• EXERCISE PROMPT:
Restate word for word the entries below, starting with the line with "teaser (109, 847)" and continuing through the line with "Illusion series (526, 2164)". Include both of those lines and no others.

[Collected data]
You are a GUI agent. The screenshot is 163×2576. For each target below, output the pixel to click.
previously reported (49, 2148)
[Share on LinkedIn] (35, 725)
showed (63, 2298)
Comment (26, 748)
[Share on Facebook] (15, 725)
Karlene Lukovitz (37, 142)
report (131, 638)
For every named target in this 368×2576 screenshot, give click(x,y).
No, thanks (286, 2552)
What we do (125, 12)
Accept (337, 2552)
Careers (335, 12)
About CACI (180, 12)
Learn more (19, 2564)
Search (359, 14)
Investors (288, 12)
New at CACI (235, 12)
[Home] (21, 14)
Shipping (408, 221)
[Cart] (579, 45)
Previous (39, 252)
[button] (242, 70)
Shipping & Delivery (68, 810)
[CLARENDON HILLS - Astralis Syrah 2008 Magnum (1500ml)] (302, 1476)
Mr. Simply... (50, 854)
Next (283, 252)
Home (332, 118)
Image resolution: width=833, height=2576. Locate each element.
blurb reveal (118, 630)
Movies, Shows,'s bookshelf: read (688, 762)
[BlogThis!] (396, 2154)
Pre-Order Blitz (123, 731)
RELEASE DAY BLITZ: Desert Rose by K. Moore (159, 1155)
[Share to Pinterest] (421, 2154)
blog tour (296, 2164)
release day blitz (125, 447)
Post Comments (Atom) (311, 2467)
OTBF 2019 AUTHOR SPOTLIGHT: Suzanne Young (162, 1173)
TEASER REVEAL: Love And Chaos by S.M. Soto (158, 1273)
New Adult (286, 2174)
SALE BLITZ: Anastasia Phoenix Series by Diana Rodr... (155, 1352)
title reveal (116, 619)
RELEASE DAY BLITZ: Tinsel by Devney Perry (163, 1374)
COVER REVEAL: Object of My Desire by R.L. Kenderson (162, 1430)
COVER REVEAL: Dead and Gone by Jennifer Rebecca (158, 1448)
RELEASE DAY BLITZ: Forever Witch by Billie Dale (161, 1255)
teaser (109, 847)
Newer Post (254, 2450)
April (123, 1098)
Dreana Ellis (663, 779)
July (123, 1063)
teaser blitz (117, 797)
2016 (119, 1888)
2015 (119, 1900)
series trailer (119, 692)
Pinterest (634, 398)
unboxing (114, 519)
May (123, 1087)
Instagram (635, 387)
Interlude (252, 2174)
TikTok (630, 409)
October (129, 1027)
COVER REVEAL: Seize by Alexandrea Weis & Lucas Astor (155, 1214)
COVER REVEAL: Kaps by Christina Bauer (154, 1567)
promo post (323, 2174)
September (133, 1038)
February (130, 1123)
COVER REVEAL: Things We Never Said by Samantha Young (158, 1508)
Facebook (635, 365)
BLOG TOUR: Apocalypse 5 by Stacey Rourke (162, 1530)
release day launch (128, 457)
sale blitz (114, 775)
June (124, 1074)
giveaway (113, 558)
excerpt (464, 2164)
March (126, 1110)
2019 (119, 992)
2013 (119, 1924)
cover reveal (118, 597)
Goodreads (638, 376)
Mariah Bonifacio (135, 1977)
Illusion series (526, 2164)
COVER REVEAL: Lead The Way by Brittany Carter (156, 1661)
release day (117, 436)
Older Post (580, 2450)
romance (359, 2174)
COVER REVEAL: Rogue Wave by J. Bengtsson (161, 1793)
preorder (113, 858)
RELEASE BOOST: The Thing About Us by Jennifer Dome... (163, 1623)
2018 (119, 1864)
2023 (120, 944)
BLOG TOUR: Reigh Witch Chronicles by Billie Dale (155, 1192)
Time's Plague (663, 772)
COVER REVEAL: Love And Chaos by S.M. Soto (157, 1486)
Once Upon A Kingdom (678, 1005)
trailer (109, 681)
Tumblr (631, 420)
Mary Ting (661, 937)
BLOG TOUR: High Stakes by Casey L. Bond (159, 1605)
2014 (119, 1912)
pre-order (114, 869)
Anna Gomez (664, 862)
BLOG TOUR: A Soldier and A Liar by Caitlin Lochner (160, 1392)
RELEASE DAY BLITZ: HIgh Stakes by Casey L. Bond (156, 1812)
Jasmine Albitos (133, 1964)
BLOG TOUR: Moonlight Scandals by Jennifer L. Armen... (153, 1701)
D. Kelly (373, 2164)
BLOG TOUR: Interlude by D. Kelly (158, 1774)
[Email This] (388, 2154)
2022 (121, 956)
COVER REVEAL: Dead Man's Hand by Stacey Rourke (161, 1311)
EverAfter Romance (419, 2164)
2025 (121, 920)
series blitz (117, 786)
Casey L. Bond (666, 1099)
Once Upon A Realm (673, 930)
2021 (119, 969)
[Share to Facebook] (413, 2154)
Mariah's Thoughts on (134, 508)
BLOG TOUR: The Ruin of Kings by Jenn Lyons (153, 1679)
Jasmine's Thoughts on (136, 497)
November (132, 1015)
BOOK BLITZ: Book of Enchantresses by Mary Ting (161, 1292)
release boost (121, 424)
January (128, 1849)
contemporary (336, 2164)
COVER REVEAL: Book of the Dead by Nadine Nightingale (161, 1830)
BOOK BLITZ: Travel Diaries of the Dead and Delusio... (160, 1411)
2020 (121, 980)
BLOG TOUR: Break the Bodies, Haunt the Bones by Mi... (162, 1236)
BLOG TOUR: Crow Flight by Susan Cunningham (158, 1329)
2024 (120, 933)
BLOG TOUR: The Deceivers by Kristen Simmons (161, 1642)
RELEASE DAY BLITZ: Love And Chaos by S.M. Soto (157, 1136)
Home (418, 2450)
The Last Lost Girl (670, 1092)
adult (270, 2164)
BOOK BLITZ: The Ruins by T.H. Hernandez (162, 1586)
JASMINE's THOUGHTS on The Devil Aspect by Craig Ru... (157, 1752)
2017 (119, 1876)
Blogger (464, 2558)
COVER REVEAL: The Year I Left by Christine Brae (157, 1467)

• EXERCISE SOLUTION:
teaser (109, 847)
Newer Post (254, 2450)
April (123, 1098)
Dreana Ellis (663, 779)
July (123, 1063)
teaser blitz (117, 797)
2016 (119, 1888)
2015 (119, 1900)
series trailer (119, 692)
Pinterest (634, 398)
unboxing (114, 519)
May (123, 1087)
Instagram (635, 387)
Interlude (252, 2174)
TikTok (630, 409)
October (129, 1027)
COVER REVEAL: Seize by Alexandrea Weis & Lucas Astor (155, 1214)
COVER REVEAL: Kaps by Christina Bauer (154, 1567)
promo post (323, 2174)
September (133, 1038)
February (130, 1123)
COVER REVEAL: Things We Never Said by Samantha Young (158, 1508)
Facebook (635, 365)
BLOG TOUR: Apocalypse 5 by Stacey Rourke (162, 1530)
release day launch (128, 457)
sale blitz (114, 775)
June (124, 1074)
giveaway (113, 558)
excerpt (464, 2164)
March (126, 1110)
2019 (119, 992)
2013 (119, 1924)
cover reveal (118, 597)
Goodreads (638, 376)
Mariah Bonifacio (135, 1977)
Illusion series (526, 2164)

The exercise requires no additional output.